Dataset entries.
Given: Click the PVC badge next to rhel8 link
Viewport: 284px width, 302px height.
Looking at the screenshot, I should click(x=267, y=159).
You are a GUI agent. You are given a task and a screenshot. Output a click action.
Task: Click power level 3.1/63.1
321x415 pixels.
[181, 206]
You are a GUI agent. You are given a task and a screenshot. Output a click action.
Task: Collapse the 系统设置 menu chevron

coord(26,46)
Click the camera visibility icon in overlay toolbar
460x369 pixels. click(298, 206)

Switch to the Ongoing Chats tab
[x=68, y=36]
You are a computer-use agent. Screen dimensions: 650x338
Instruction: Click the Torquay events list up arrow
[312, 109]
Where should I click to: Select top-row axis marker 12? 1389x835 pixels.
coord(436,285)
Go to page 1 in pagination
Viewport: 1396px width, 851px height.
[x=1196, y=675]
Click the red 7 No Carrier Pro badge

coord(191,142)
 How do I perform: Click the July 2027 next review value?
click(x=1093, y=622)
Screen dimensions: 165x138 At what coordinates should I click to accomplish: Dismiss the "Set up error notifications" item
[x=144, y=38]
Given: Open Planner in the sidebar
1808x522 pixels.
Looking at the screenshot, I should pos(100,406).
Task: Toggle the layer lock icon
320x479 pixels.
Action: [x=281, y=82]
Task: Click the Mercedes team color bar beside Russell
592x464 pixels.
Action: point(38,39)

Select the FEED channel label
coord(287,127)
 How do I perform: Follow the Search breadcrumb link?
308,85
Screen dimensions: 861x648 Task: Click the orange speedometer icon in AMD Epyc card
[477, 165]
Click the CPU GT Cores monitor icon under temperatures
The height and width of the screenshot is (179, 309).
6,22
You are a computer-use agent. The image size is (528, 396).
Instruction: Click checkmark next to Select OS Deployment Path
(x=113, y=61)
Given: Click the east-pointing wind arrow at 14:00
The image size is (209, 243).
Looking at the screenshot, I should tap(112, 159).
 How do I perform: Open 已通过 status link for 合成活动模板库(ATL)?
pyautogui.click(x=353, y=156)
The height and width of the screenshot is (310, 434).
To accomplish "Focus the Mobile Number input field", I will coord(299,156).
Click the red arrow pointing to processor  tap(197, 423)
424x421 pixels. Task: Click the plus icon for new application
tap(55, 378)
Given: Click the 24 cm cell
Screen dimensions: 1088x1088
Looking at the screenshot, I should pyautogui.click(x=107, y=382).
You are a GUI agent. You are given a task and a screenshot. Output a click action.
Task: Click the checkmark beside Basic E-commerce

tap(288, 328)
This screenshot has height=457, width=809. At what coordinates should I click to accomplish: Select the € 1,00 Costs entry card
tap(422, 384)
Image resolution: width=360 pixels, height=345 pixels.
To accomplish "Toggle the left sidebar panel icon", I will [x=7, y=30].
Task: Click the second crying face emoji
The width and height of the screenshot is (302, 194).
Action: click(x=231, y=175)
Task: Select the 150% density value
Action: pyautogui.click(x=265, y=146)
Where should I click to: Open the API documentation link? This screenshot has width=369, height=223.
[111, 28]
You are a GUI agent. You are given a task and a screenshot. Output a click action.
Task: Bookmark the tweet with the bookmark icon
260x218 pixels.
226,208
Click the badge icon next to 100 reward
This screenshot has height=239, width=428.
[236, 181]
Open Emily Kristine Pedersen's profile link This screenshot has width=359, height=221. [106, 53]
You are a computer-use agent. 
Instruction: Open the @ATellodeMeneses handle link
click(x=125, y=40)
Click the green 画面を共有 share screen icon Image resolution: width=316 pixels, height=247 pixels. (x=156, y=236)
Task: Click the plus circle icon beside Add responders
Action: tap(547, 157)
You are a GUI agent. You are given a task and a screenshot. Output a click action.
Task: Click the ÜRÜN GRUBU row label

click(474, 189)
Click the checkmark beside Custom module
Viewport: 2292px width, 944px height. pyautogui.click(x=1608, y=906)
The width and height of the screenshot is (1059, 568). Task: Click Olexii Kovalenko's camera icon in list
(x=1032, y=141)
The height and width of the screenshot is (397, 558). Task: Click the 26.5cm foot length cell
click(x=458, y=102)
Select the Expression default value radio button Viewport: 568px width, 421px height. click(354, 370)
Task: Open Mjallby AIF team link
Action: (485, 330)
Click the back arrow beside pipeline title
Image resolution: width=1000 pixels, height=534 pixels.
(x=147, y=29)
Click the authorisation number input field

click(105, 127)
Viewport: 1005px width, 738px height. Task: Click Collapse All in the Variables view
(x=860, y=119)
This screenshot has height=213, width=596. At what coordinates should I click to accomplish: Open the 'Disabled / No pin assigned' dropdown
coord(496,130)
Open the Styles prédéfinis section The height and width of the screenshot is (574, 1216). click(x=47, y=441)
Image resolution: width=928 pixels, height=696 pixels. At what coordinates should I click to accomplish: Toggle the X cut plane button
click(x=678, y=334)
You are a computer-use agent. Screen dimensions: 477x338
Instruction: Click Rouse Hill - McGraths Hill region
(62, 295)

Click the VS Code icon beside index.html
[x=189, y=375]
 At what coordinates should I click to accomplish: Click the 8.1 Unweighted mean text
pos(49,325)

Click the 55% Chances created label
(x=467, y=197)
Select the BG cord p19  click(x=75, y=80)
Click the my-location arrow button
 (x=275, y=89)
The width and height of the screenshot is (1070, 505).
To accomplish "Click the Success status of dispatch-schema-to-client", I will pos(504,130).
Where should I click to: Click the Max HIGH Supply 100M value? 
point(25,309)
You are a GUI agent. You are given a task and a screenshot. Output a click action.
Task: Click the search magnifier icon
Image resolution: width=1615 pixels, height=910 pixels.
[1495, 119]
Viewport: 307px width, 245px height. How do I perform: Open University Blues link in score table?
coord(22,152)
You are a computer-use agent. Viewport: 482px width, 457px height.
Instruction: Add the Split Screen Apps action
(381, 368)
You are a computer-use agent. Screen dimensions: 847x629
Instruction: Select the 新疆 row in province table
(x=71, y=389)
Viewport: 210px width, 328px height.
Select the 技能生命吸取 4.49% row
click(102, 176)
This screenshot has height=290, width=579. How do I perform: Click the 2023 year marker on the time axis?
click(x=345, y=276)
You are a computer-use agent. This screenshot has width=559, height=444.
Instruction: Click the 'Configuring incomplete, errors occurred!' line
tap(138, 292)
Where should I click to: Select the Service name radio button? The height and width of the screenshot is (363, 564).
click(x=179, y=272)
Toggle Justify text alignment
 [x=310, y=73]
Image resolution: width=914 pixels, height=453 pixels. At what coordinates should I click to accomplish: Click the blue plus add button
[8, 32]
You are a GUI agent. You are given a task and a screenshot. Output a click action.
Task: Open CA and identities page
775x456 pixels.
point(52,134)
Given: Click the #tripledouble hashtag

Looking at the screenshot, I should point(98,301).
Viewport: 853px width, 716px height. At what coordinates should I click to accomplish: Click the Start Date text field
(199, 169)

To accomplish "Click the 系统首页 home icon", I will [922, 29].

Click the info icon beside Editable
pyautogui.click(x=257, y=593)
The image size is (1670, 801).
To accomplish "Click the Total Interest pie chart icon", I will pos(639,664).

Your task.
Each line above needs to be written out again exactly.

Answer section.
Given: Click the PVC badge next to rhel8 link
Viewport: 284px width, 302px height.
Looking at the screenshot, I should click(x=267, y=159).
You are a GUI agent. You are given a task and a screenshot. Output a click action.
Task: Click power level 3.1/63.1
321x415 pixels.
[181, 206]
You are a GUI agent. You are given a task and a screenshot. Output a click action.
Task: Collapse the 系统设置 menu chevron

coord(26,46)
Click the camera visibility icon in overlay toolbar
460x369 pixels. click(298, 206)

Switch to the Ongoing Chats tab
[x=68, y=36]
You are a computer-use agent. Screen dimensions: 650x338
Instruction: Click the Torquay events list up arrow
[312, 109]
Where should I click to: Select top-row axis marker 12? 1389x835 pixels.
coord(436,285)
Go to page 1 in pagination
Viewport: 1396px width, 851px height.
[x=1196, y=675]
Click the red 7 No Carrier Pro badge

coord(191,142)
 How do I perform: Click the July 2027 next review value?
click(x=1093, y=622)
Screen dimensions: 165x138 At what coordinates should I click to accomplish: Dismiss the "Set up error notifications" item
[x=144, y=38]
Given: Open Planner in the sidebar
1808x522 pixels.
Looking at the screenshot, I should pos(100,406).
Task: Toggle the layer lock icon
320x479 pixels.
Action: [x=281, y=82]
Task: Click the Mercedes team color bar beside Russell
592x464 pixels.
Action: point(38,39)

Select the FEED channel label
coord(287,127)
 How do I perform: Follow the Search breadcrumb link?
308,85
Screen dimensions: 861x648 Task: Click the orange speedometer icon in AMD Epyc card
[477, 165]
Click the CPU GT Cores monitor icon under temperatures
The height and width of the screenshot is (179, 309).
6,22
You are a computer-use agent. The image size is (528, 396).
Instruction: Click checkmark next to Select OS Deployment Path
(x=113, y=61)
Given: Click the east-pointing wind arrow at 14:00
The image size is (209, 243).
Looking at the screenshot, I should tap(112, 159).
 How do I perform: Open 已通过 status link for 合成活动模板库(ATL)?
pyautogui.click(x=353, y=156)
The height and width of the screenshot is (310, 434).
To accomplish "Focus the Mobile Number input field", I will coord(299,156).
Click the red arrow pointing to processor  tap(197, 423)
424x421 pixels. Task: Click the plus icon for new application
tap(55, 378)
Given: Click the 24 cm cell
Screen dimensions: 1088x1088
Looking at the screenshot, I should pyautogui.click(x=107, y=382).
You are a GUI agent. You are given a task and a screenshot. Output a click action.
Task: Click the checkmark beside Basic E-commerce

tap(288, 328)
This screenshot has height=457, width=809. At what coordinates should I click to accomplish: Select the € 1,00 Costs entry card
tap(422, 384)
Image resolution: width=360 pixels, height=345 pixels.
To accomplish "Toggle the left sidebar panel icon", I will [x=7, y=30].
Task: Click the second crying face emoji
The width and height of the screenshot is (302, 194).
Action: click(x=231, y=175)
Task: Select the 150% density value
Action: pyautogui.click(x=265, y=146)
Where should I click to: Open the API documentation link? This screenshot has width=369, height=223.
[111, 28]
You are a GUI agent. You are given a task and a screenshot. Output a click action.
Task: Bookmark the tweet with the bookmark icon
260x218 pixels.
226,208
Click the badge icon next to 100 reward
This screenshot has height=239, width=428.
[236, 181]
Open Emily Kristine Pedersen's profile link This screenshot has width=359, height=221. [106, 53]
You are a computer-use agent. 
Instruction: Open the @ATellodeMeneses handle link
click(x=125, y=40)
Click the green 画面を共有 share screen icon Image resolution: width=316 pixels, height=247 pixels. (x=156, y=236)
Task: Click the plus circle icon beside Add responders
Action: tap(547, 157)
You are a GUI agent. You are given a task and a screenshot. Output a click action.
Task: Click the ÜRÜN GRUBU row label

click(474, 189)
Click the checkmark beside Custom module
Viewport: 2292px width, 944px height. pyautogui.click(x=1608, y=906)
The width and height of the screenshot is (1059, 568). Task: Click Olexii Kovalenko's camera icon in list
(x=1032, y=141)
The height and width of the screenshot is (397, 558). Task: Click the 26.5cm foot length cell
click(x=458, y=102)
Select the Expression default value radio button Viewport: 568px width, 421px height. click(354, 370)
Task: Open Mjallby AIF team link
Action: (485, 330)
Click the back arrow beside pipeline title
Image resolution: width=1000 pixels, height=534 pixels.
(x=147, y=29)
Click the authorisation number input field

click(105, 127)
Viewport: 1005px width, 738px height. Task: Click Collapse All in the Variables view
(x=860, y=119)
This screenshot has height=213, width=596. At what coordinates should I click to accomplish: Open the 'Disabled / No pin assigned' dropdown
coord(496,130)
Open the Styles prédéfinis section The height and width of the screenshot is (574, 1216). click(x=47, y=441)
Image resolution: width=928 pixels, height=696 pixels. At what coordinates should I click to accomplish: Toggle the X cut plane button
click(x=678, y=334)
You are a computer-use agent. Screen dimensions: 477x338
Instruction: Click Rouse Hill - McGraths Hill region
(62, 295)

Click the VS Code icon beside index.html
[x=189, y=375]
 At what coordinates should I click to accomplish: Click the 8.1 Unweighted mean text
pos(49,325)

Click the 55% Chances created label
(x=467, y=197)
Select the BG cord p19  click(x=75, y=80)
Click the my-location arrow button
 (x=275, y=89)
The width and height of the screenshot is (1070, 505).
To accomplish "Click the Success status of dispatch-schema-to-client", I will pos(504,130).
Where should I click to: Click the Max HIGH Supply 100M value? 
point(25,309)
You are a GUI agent. You are given a task and a screenshot. Output a click action.
Task: Click the search magnifier icon
Image resolution: width=1615 pixels, height=910 pixels.
[1495, 119]
Viewport: 307px width, 245px height. How do I perform: Open University Blues link in score table?
coord(22,152)
You are a computer-use agent. Viewport: 482px width, 457px height.
Instruction: Add the Split Screen Apps action
(381, 368)
You are a computer-use agent. Screen dimensions: 847x629
Instruction: Select the 新疆 row in province table
(x=71, y=389)
Viewport: 210px width, 328px height.
Select the 技能生命吸取 4.49% row
click(102, 176)
This screenshot has height=290, width=579. How do I perform: Click the 2023 year marker on the time axis?
click(x=345, y=276)
You are a computer-use agent. This screenshot has width=559, height=444.
Instruction: Click the 'Configuring incomplete, errors occurred!' line
tap(138, 292)
Where should I click to: Select the Service name radio button? The height and width of the screenshot is (363, 564).
click(x=179, y=272)
Toggle Justify text alignment
 [x=310, y=73]
Image resolution: width=914 pixels, height=453 pixels. At what coordinates should I click to accomplish: Click the blue plus add button
[8, 32]
You are a GUI agent. You are given a task and a screenshot. Output a click action.
Task: Open CA and identities page
775x456 pixels.
point(52,134)
Given: Click the #tripledouble hashtag

Looking at the screenshot, I should point(98,301).
Viewport: 853px width, 716px height. At what coordinates should I click to accomplish: Click the Start Date text field
(199, 169)

To accomplish "Click the 系统首页 home icon", I will [922, 29].

Click the info icon beside Editable
pyautogui.click(x=257, y=593)
The image size is (1670, 801).
To accomplish "Click the Total Interest pie chart icon", I will pos(639,664).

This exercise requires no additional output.